DIRECTIONS
Return, from the data that follows, each line that holds the word "Given".

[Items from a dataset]
--- START ---

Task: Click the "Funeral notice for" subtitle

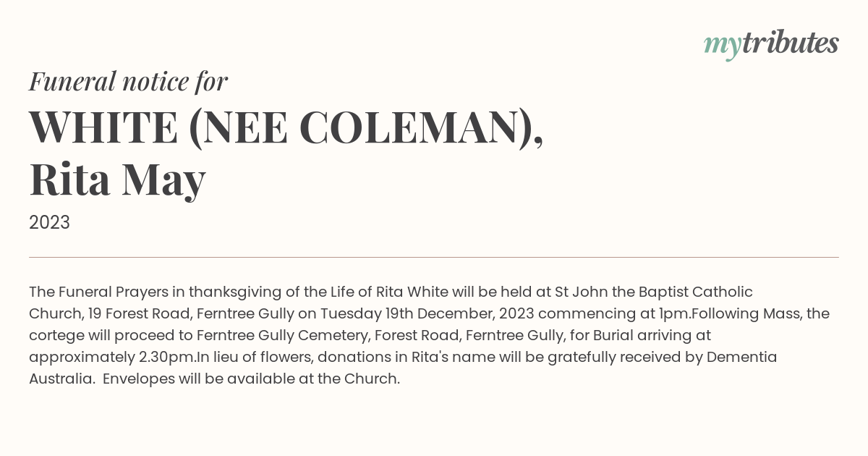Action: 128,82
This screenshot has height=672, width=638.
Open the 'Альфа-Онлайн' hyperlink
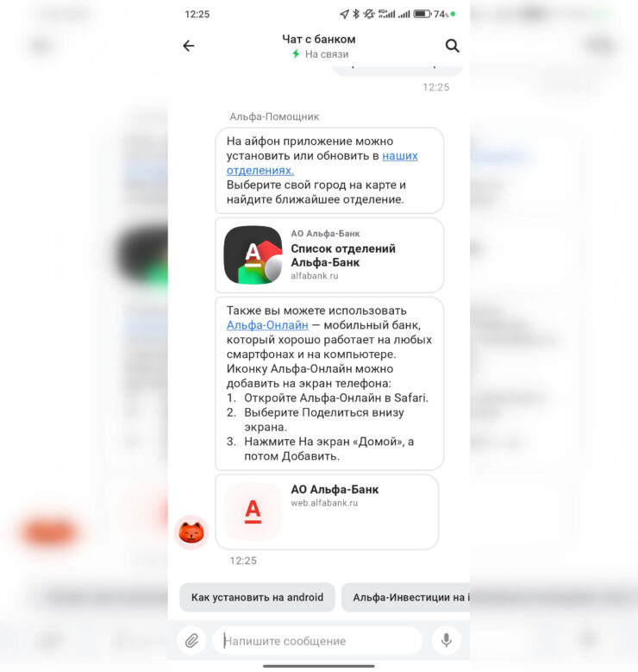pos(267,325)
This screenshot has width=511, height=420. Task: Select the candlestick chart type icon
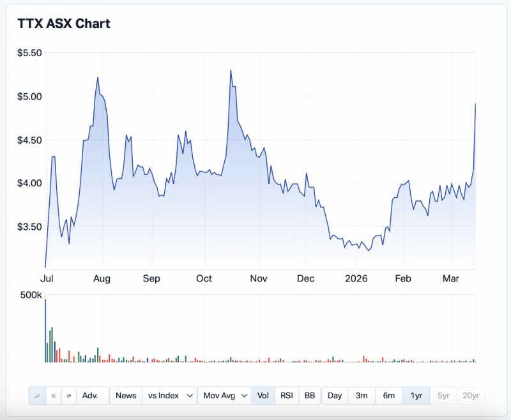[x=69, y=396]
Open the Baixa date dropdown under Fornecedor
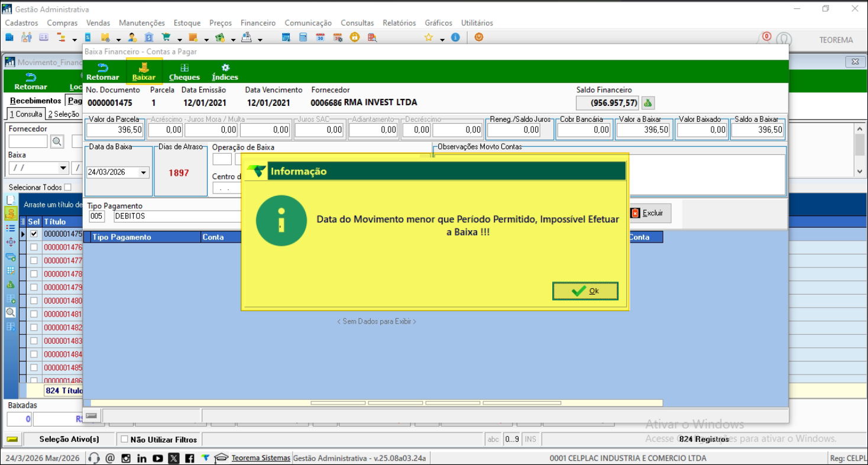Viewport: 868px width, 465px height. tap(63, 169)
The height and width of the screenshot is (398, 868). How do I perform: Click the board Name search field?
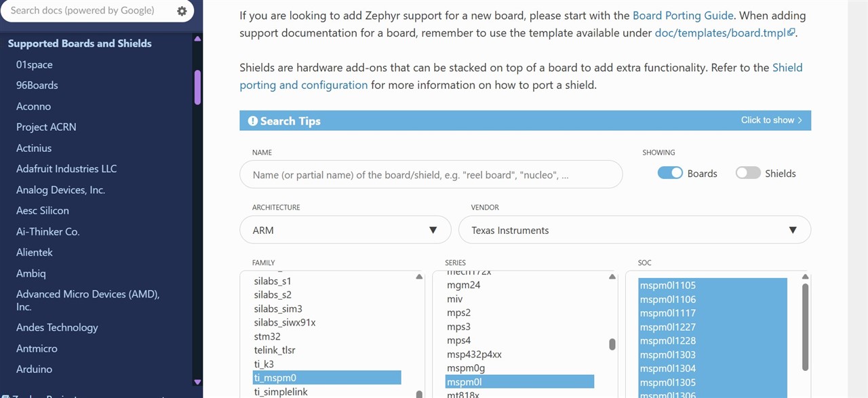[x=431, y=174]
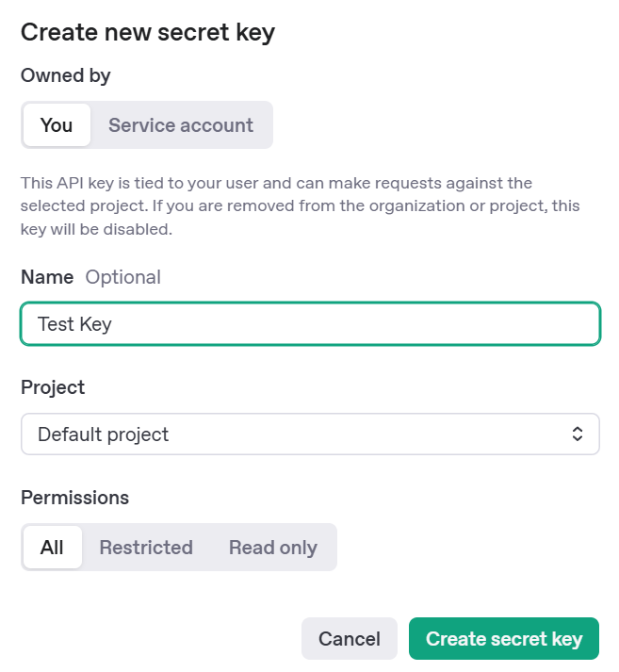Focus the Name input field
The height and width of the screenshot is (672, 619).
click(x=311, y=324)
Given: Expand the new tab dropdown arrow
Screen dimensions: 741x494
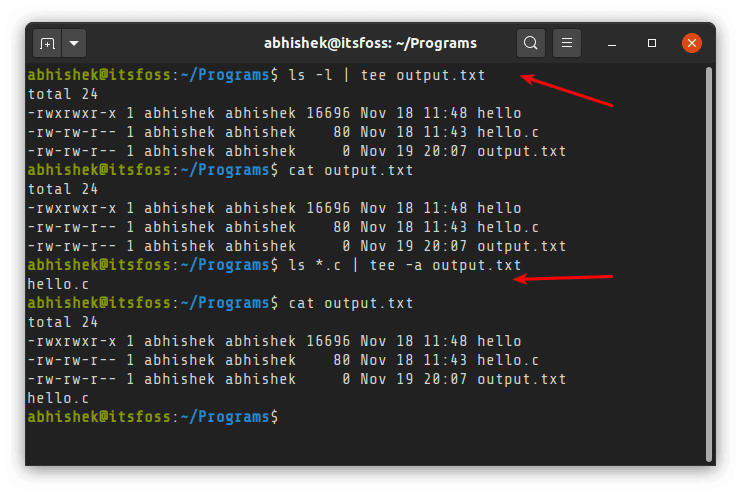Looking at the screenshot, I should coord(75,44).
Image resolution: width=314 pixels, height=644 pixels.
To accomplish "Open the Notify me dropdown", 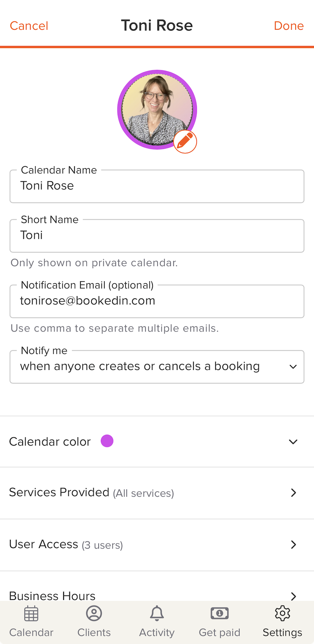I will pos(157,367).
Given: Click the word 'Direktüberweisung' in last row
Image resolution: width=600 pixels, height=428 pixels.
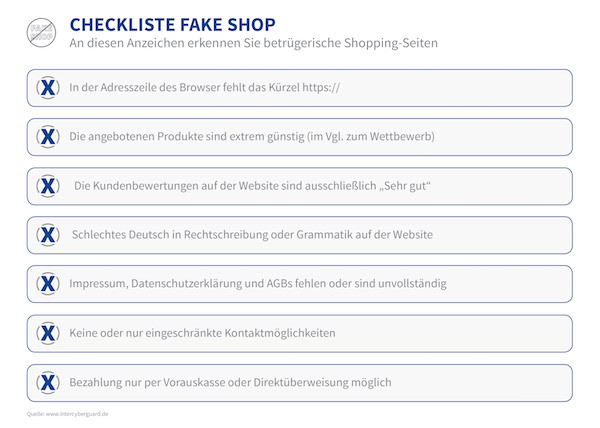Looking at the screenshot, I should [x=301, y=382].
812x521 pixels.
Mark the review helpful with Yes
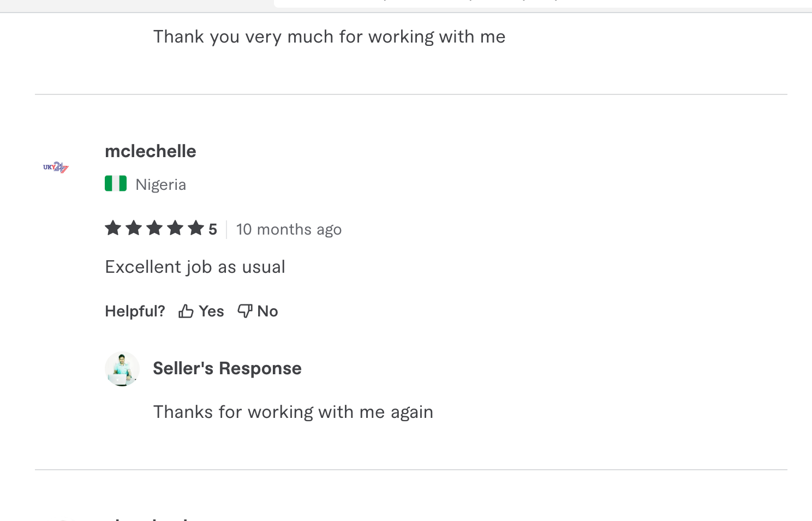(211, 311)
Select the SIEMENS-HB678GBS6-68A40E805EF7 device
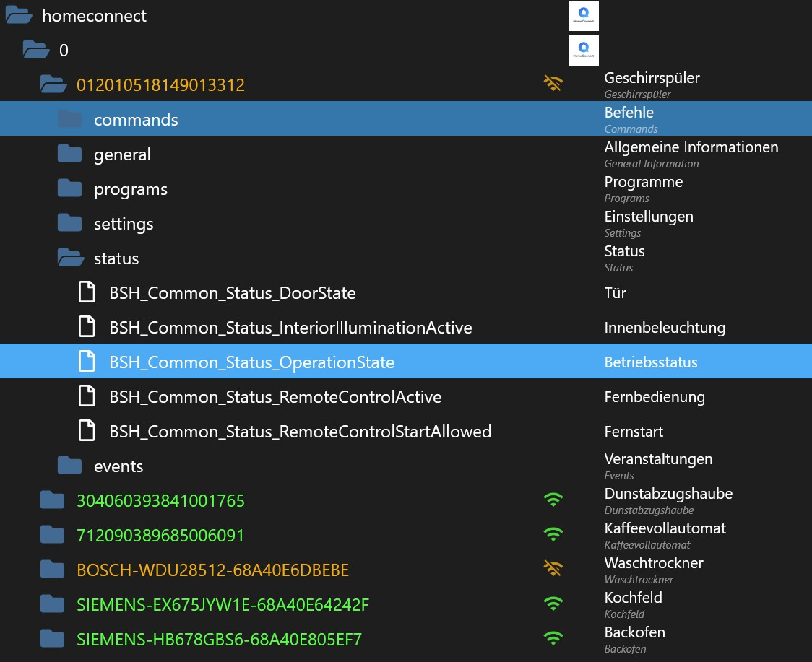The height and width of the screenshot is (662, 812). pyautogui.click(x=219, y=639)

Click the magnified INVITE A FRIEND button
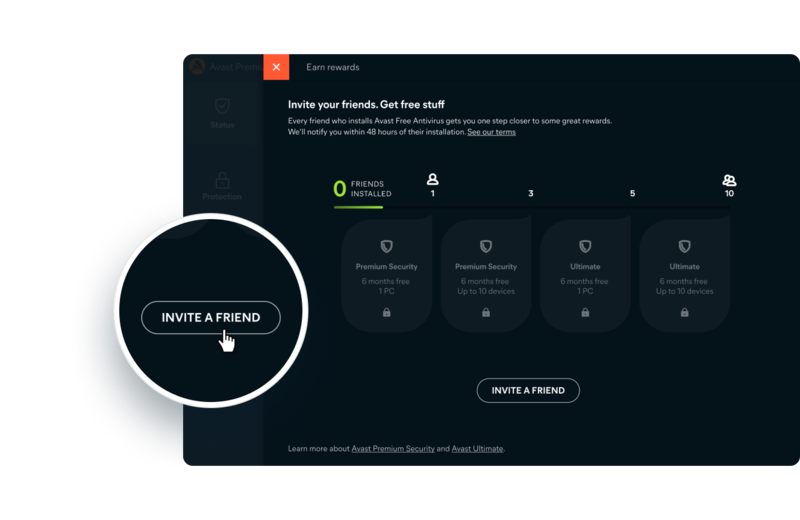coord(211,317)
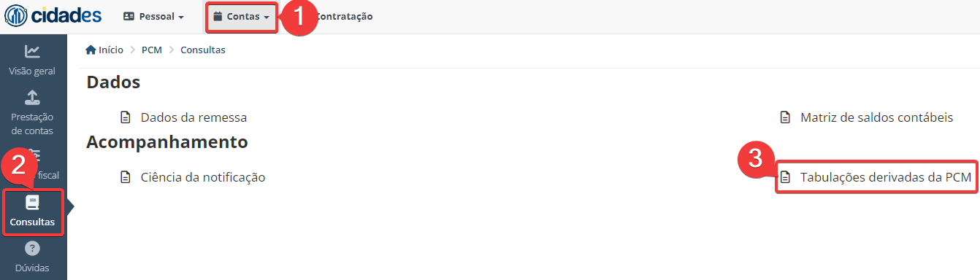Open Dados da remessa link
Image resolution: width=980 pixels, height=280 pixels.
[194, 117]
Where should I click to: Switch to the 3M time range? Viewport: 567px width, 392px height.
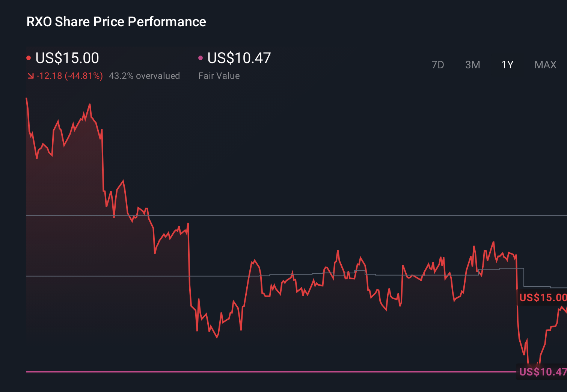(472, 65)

--- END ---

ANSWER BELOW
Given: Expand the new tab dropdown arrow
Given: Click the word 'Direktüberweisung' in last row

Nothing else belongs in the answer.